1667642477790Anche Deruta celebra la Giornata dell'Unità d'Italia e delle Forze Armate con una serie di iniziative sul territorio.

(UNWEB)  Deruta. "Il 4 novembre 1918 – ha ricordato il sindaco Michele Toniaccini - entrò in vigore l'Armistizio di Villa Giusti, consentendo agli italiani di rientrare nei territori di Trento e Trieste, portando a compimento il processo di unificazione nazionale iniziato nel Risorgimento. Il 4 novembre terminava la prima guerra mondiale. Nei mesi scorsi, abbiamo dato la cittadinanza derutese al Milite Ignoto. Ecco, il 4 Novembre onoriamo il sacrificio di tanti soldati caduti a difesa della Patria e il 4 novembre 1921 avvenne la tumulazione del Milite ignoto, nel Sacello dell'Altare della Patria a Roma.

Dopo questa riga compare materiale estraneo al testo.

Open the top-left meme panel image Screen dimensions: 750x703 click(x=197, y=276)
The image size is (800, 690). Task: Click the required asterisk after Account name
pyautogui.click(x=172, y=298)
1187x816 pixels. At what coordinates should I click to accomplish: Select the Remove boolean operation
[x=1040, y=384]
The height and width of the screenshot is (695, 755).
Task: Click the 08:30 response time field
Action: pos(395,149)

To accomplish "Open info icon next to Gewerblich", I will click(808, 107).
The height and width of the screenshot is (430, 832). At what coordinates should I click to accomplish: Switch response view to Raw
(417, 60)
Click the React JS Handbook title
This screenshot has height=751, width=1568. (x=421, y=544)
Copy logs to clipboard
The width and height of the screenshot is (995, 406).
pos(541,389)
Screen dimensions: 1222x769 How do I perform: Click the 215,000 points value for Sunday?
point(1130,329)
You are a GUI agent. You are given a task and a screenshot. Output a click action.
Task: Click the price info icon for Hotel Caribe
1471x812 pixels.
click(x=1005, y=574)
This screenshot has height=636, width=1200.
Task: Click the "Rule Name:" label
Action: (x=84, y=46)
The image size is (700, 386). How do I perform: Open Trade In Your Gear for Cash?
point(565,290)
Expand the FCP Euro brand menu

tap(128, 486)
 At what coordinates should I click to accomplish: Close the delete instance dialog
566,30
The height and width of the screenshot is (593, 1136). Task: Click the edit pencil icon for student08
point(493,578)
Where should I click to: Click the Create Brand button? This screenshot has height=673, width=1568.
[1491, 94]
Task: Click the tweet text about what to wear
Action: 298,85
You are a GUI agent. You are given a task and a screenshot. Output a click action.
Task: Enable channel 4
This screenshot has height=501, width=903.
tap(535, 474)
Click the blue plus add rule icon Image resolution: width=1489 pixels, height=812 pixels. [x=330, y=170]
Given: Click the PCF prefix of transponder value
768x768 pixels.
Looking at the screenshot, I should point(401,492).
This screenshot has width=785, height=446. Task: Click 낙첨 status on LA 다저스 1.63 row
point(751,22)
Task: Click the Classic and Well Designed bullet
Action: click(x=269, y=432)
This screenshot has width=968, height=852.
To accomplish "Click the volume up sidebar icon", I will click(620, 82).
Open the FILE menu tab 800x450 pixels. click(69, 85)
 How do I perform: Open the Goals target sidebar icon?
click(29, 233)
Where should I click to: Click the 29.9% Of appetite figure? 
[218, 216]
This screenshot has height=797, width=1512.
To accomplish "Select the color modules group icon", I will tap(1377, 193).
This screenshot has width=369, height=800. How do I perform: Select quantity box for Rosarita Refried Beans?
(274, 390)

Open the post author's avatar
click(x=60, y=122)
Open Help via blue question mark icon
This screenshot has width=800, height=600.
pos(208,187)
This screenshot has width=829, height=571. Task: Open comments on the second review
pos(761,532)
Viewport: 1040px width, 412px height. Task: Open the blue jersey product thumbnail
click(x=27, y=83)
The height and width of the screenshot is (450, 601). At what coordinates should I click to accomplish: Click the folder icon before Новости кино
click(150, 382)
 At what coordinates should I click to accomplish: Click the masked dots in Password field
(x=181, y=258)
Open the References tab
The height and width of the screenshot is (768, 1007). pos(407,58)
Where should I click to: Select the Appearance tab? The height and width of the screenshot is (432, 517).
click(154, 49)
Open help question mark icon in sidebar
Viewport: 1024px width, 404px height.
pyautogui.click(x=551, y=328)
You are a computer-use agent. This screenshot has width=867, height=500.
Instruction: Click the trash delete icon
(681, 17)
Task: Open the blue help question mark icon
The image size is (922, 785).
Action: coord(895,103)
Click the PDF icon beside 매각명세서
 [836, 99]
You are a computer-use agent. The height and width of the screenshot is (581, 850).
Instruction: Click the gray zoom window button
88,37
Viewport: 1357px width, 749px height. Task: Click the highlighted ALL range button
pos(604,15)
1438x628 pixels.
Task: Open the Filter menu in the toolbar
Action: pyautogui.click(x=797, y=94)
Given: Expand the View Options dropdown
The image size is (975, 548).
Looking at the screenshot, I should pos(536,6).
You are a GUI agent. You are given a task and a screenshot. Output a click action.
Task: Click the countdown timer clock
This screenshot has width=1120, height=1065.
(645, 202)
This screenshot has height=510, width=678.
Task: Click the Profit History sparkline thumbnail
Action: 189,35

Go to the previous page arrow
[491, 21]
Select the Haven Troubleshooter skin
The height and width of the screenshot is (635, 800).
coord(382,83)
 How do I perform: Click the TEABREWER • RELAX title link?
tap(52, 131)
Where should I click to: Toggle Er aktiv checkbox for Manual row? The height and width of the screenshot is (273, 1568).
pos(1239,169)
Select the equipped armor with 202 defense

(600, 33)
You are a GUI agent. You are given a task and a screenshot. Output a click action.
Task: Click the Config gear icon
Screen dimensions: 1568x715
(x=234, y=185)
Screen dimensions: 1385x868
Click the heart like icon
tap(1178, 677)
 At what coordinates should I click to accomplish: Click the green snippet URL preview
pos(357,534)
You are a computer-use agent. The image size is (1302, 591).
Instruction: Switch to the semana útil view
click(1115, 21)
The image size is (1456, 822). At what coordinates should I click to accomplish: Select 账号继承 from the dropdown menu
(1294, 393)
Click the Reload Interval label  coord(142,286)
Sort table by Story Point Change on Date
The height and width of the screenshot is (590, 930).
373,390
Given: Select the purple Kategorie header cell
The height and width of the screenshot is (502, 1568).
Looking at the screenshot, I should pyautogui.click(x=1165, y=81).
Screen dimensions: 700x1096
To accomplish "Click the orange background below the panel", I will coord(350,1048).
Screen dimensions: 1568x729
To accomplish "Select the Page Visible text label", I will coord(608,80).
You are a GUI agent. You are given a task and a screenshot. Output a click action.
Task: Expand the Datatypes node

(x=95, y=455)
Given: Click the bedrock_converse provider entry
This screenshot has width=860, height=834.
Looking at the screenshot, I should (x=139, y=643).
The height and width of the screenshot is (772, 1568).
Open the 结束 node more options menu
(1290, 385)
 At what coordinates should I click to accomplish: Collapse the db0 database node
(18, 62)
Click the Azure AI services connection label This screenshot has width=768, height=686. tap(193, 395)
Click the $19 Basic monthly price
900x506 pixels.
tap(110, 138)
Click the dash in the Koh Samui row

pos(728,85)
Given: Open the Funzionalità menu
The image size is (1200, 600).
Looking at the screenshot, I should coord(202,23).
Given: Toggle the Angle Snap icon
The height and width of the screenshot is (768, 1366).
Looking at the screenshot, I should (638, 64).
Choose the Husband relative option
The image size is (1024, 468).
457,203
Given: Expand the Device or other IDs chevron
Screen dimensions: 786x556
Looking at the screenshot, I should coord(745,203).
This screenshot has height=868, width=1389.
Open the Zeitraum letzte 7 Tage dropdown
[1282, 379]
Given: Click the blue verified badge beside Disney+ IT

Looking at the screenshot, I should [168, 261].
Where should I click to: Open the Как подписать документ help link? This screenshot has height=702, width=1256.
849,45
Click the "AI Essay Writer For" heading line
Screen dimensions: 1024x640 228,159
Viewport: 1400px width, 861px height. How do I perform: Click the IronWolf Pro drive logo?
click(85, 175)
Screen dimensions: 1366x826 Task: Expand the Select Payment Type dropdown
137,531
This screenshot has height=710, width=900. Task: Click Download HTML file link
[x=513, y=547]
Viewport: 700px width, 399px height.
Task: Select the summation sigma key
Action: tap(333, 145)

Oggi ricordiamo quei soldati, il loro amore per la Patria difesa a costo della propria vita, un grandissimo sacrificio che ha portato ad avere oggi uno Stato unito, libero e democratico, beni da difendere ogni giorno. In queste celebrazioni ci sono gratitudine e il dovere della memoria perché certi fatti non si ripetano.

Ma rendiamo onore anche ai militari di oggi, alla loro dedizione e al loro spirito di sacrificio e appartenenza allo Stato, alle Forze armate, tutte, che rappresentano un presidio fondamentale nel nostro territorio.

Non possiamo, tuttavia, non ricordare le tante guerre che ancora oggi affliggono il mondo e i tanti militari italiani che sono in quei luoghi a garantire la pace. Una ferita aperta è certamente la guerra che ha colpito non solo l'Ucraina, ma il cuore d'Europa. Proprio qui, a Deruta c'è stata la stretta di mano fra la presidente dell'associazione Russia in Umbria, Larisa Gavrilova, e Don Vasyl Basilio Hushuvatyy, parroco della comunità ucraina di Perugia, un gesto simbolico, ma altamente significativo, a sancire l'unione fra popoli. Da allora, è trascorso quasi un anno, e in questo tempo, un lungo tempo di atrocità, ancora si combatte, ancora si muore, ancora si invoca pace e libertà. Noi continuiamo a dire no alla guerra, perché, come ha detto il presidente Mattarella, non dobbiamo mai abituarci alla guerra. E questa giornata, il suo senso più profondo, con i suoi alti valori, deve continuare tutto l'anno!".

Ieri, il sindaco Toniaccini ha deposto una Corona al Monumento ai Caduti a Castelleone e ai Giardini Milziade Magnini, a Deruta, ha fatto visita al Cimitero di Deruta, per poi portarsi in Piazza Nassiriya. Erano presenti membri della giunta comunale, alcuni consiglieri comunali, rappresentanti delle Forze dell'ordine, per l'Arma dei Carabinieri di Deruta, il Luogotenente Alfredo De Rosa, per la Polizia municipale di Deruta, il comandante Stefano Consalvi e, per la Rosa dell'Umbria, Massimo Fortunelli.

Oggi, le celebrazioni proseguiranno, alle 16.00, al Monumento ai Caduti a Ripabianca, alle 16.30 con la Santa Messa nella chiesa parrocchiale di Casalina e a seguire al Monumento ai Caduti di Casalina.

Il programma di domani, domenica 6 novembre, prevede, alle ore 9.30, la deposizione di una corona al Monumento ai Caduti a Pontenuovo, alle ore 10.45 a sant'Angelo di Celle, alle ore 11.00 la celebrazione della santa Messa nella chiesa parrocchiale di San Nicolò di Celle e, a seguire, la deposizione di una corona al Monumento ai Caduti di San Nicolò di Celle.